- **Daftar Tugas**:
1. Dari esai tentang Kongres HMI, sebutkan setiap rasa yang menurut penulis muncul dalam dirinya, sesuai urutan kemunculannya.
2. Salin tanpa perubahan bagian esai tentang Kongres HMI dari "Oleh: Abdurrahman Wahid" sampai "inilah yang menggelisahkan.".
3. Lanjutkan esai tentang Kongres HMI mulai setelah kalimat terakhir yang tercantum.

Oleh: Abdurrahman Wahid
MENGIKUTI perkembangan yang terjadi atas Himpunan Mahasiswa Islam (HMI) menjelang, selama dan setelah kongresnya di Medan baru-baru ini, timbul berbagai kesan yang bercampur-baur dalam diri penulis. Kesan itu akhirnya berujung pada rasa tidak menentu dan rasa khawatir akan perkembangan kehidupan kita semua di masa depan. Dari rasa tidak menentunya keadaan dan kekhawatiran atasnya itu, mau tidak mau lalu muncul sebuah rasa lain, yaitu semacam praduga (premonisi) akan terjadinya sebuah pergolakan hebat. Sesuatu yang tidak kita kehendaki bersama seolah-olah akan memaksakan kehendaknya atas diri kita, dan inilah yang menggelisahkan.
Penulis diminta oleh KAHMI (Korps Alumni HMI) Jakarta, dalam bulan Februari, untuk menulis sebuah makalah untuk mereka diskusikan. Permintaan tertulis itu disertai keterangan, bahwa diskusi itu dimaksudkan untuk mencari bahan masukan bagi persiapan Kongres HMI di Medan "beberapa bulan lagi' (menurut bunyi surat KAHMI Jaya itu).

- **Bagian Data**:
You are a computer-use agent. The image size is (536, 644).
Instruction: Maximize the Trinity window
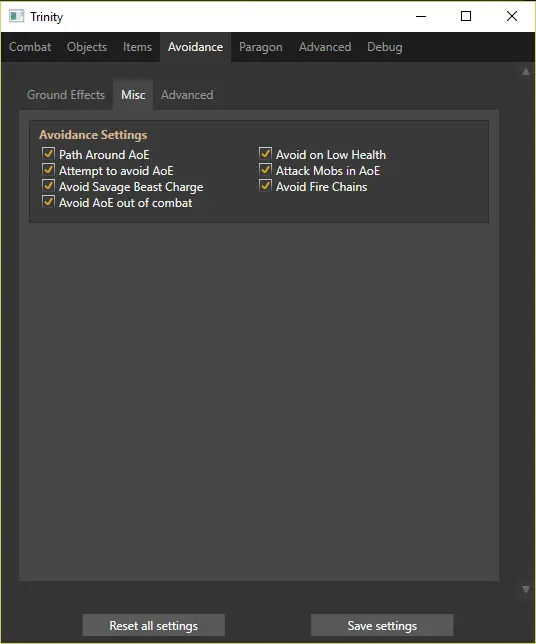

- **Daftar Jawaban**:
1.
1. Rasa tidak menentu
2. Rasa khawatir akan perkembangan kehidupan kita semua di masa depan
3. Semacam praduga (premonisi) akan terjadinya sebuah pergolakan hebat

2.
Oleh: Abdurrahman Wahid
MENGIKUTI perkembangan yang terjadi atas Himpunan Mahasiswa Islam (HMI) menjelang, selama dan setelah kongresnya di Medan baru-baru ini, timbul berbagai kesan yang bercampur-baur dalam diri penulis. Kesan itu akhirnya berujung pada rasa tidak menentu dan rasa khawatir akan perkembangan kehidupan kita semua di masa depan. Dari rasa tidak menentunya keadaan dan kekhawatiran atasnya itu, mau tidak mau lalu muncul sebuah rasa lain, yaitu semacam praduga (premonisi) akan terjadinya sebuah pergolakan hebat. Sesuatu yang tidak kita kehendaki bersama seolah-olah akan memaksakan kehendaknya atas diri kita, dan inilah yang menggelisahkan.

3.
Penulis tidak menolak, karena merasa bahwa membantu teman-teman yang terhimpun dalam KAHMI Jaya itu adalah kewajiban, apalagi dalam proses menyusun pendapat tentang masalah sepenting apa yang dimintakan, yaitu 'pembinaan internal umat Islam'. Walaupun penulis sendiri merasa adanya pertentangan kepentingan untuk menggarap 'tema Kopkamtib' (waktu itu) di atas. Masalahnya, penulis pernah membantu pihak Badan Penelitian dan Pengembangan (Balitbang) Agama, sebuah lembaga pemerintah, untuk mengajukan pikiran tentang hal yang sama. Bukankah tidak etis, menjual barang yang sama dua kali?
Akhirnya, makalah tidak jadi tertulis, bukan hanya karena pertentangan kepentingan di atas, melainkan oleh sebuah sebab lain. Pantaskah penulis ikut serta mencampuri urusan intern HMI? Bukankah tidak seharusnya pihak KAHMI (yang mana pun) terus- menerus mengurusi HMI, sebuah organisasi yang tidak lagi menjadi tanggungjawab organisatoris mereka Bukankah sikap seperti itu yang sebenarnya merupakan inti krisis identitas HMI dewasa ini, yaitu besarnya campur tangan para ‘senioren’ dalam masalah intern HMI sendiri? Makalah tidak jadi dibuat, penulis hanya berpangku tangan melihat perkembangan yang terjadi, dan hasilnya sungguh-sungguh mengejutkan. Betapa tidak, karena organisasi mahasiswa yang satu ini lalu terdorong untuk mengambil sikap konfrontatif terhadap pemerintah (dalam hal ini Menpora Abdul Gafur, yang nota bene adalah aktivis HMI juga di masa lampau).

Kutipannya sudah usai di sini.